Jouable jusqu’à 6, le jeu place chaque joueur à la tête d’un royaume différent : les Huns, les Francs, les Ostrogoths, les Wisigoths, les Vandales et les Saxons. Des factions dotées de deux capacités spécifiques, qui offrent au titre une légère saveur asymétrique. Le but du jeu : contrôler 7 provinces ou éliminer 2 rois adverses, et ainsi gagner immédiatement la partie.
Objectif simplicité
Pour ce faire, les joueurs agiront chacun à leur tour au moyen d’une seule action à choisir parmi cinq :
- Recruter une armée sur une province que l’on contrôle, moyennant des trémis, monnaie du jeu.
- Déplacer une ou plusieurs unités vers des provinces de notre royaume, en respectant l’empilement maximum d’une unité par zone.
- Envahir une région neutre ou contrôlée par un ennemi, enclenchant dans ce deuxième cas une bataille, puis la piller une fois libre de tout hostile (c’est-à-dire ramasser tous les trémis disponibles dans le secteur).
- Revendiquer une région neutre envahie, pour l’annexer.
- Taxer sa population à hauteur de un trémis par province contrôlée.
Cette boucle sommaire rend le jeu accessible aux débutants et rapide à expliquer. Elle s’accompagne toutefois d’un ensemble de mécaniques qui participent à faire de Barbarian Kingdoms un jeu malin et adapté aux groupes plus expérimentés.
L’art de la contestation
Si envahir la province d’un adversaire se solde par une bataille, les joueurs bénéficient d’occasions supplémentaires pour manier l’épée. Lorsqu’une faction pénètre dans une région neutre ou la revendique, un joueur situé dans une province adjacente peut s’opposer à cette action. C’est la contestation. S’en suit une bataille, laissant au vainqueur (joueur actif ou contestant) le droit de rester sur la région. Cette mécanique toute simple s’avère redoutable et participe à semer le doute autour de la table. On place nos rares troupes de façon à couvrir nos secteurs, mais aussi ceux qui ne nous appartiennent pas, à la fois pour planifier notre développement et exercer une pression chez nos ennemis. Un concept terrible et diablement cognitif.
Un marché décentralisé
Barbarian Kingdoms place l’économie au centre de la stratégie. Les recrutements et les revendications coûtent de l’argent, avec un prix croissant selon votre degré de développement. La première troupe ou revendication sur le plateau coûtera un trémis, quand la quatrième et dernière en nécessitera quatre. Seulement, il n’y a pas de banque. La seule monnaie en circulation se trouve soit dans la réserve des joueurs, cachée derrière les paravents de chaque faction, soit éparpillée dans les provinces, aléatoirement et face cachée en début de partie puis face visible lors d’un paiement (on place alors la somme sur la région cible). Impossible donc de rester dans son coin et engranger des taxes à l’infini, il faut explorer de nouvelles zones et combattre des joueurs à la richesse inconnue. Et dans ce jeu, comme le dit le célèbre proverbe, l’argent est le nerf de la guerre.
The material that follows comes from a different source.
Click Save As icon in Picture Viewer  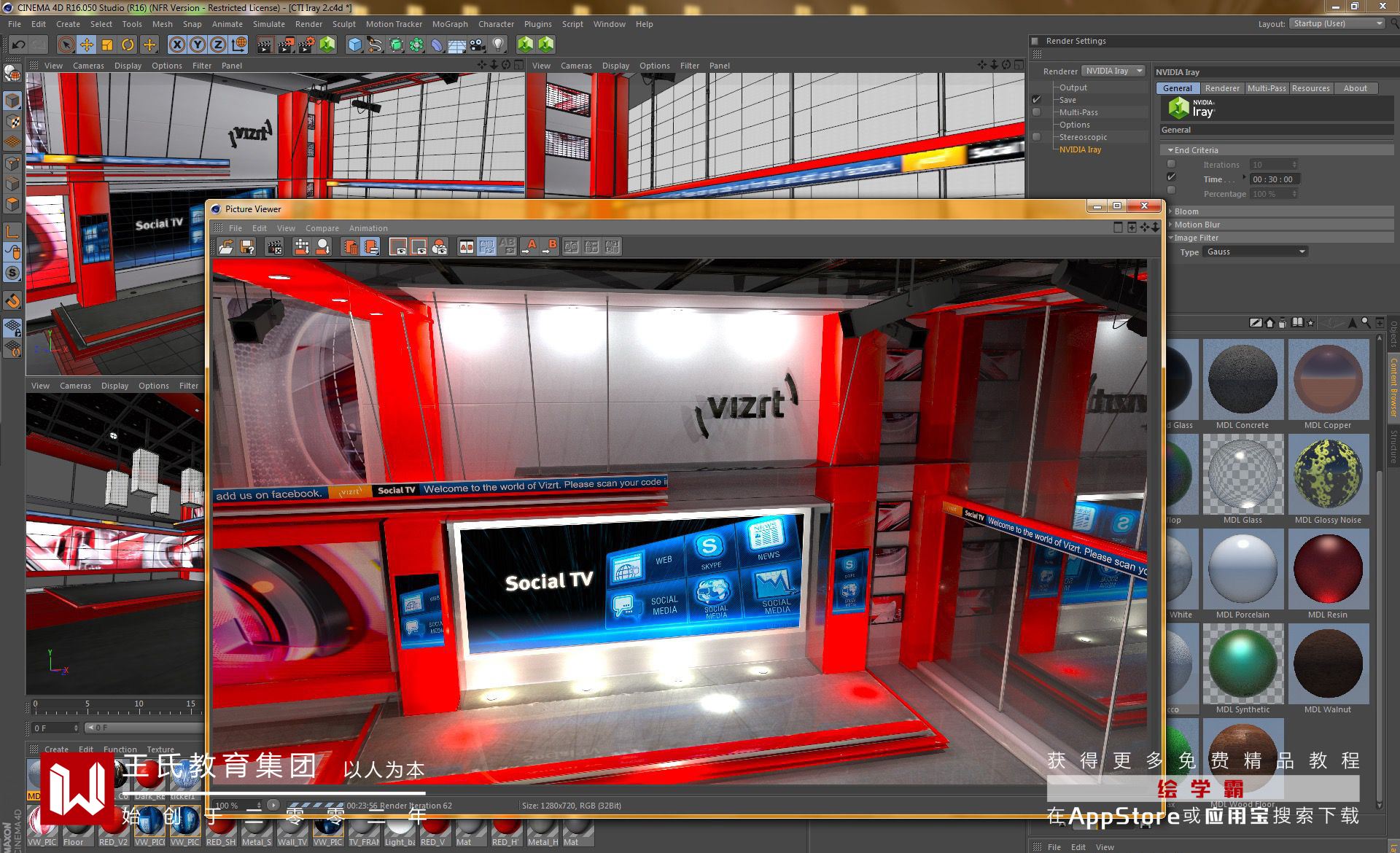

Les batailles : Entre force militaire et puissance pécuniaire
Le jeu opte pour un système de combat mêlant puissance militaire et pots-de-vin, régi par cette simple équation : Puissance de combat = Force du roi + force des armées + points de défense du lieu + argent dépensé. Sauf exceptions dues à l’asymétrie, un roi pèse 6 points, une armée 3 et une bataille à domicile ajoute 2 points au défenseur. S’il reste possible d’outrepasser lors d’une bataille la limite d’empilement en rameutant les unités adjacentes, l’issue du combat se joue dans la somme d’argent mise en jeu par les deux partis, à hauteur de 1 trémis pour 1 point de puissance.
Du bluff !
Ces étapes de pots-de-vin engendrent toujours de grands moments de mystères et de rires. À l’abri des regards, les deux joueurs en guerre placent chacun dans un sac le montant souhaité pour faire basculer le combat, puis s’échangent les mises. Combien votre adversaire va-t-il dépenser ? Toute sa somme, un peu moins… zéro ? La bataille a-t-elle une importance pour lui, ou est-ce seulement une diversion ? Car une fois le combat terminé, les deux joueurs empochent la mise de leur adversaire. Au-delà des situations amusantes (ou embarrassantes) qu’elle génère, cette mécanique équilibre la partie puisque le perdant se trouve souvent en possession d’un pactole lui permettant de relancer la machine.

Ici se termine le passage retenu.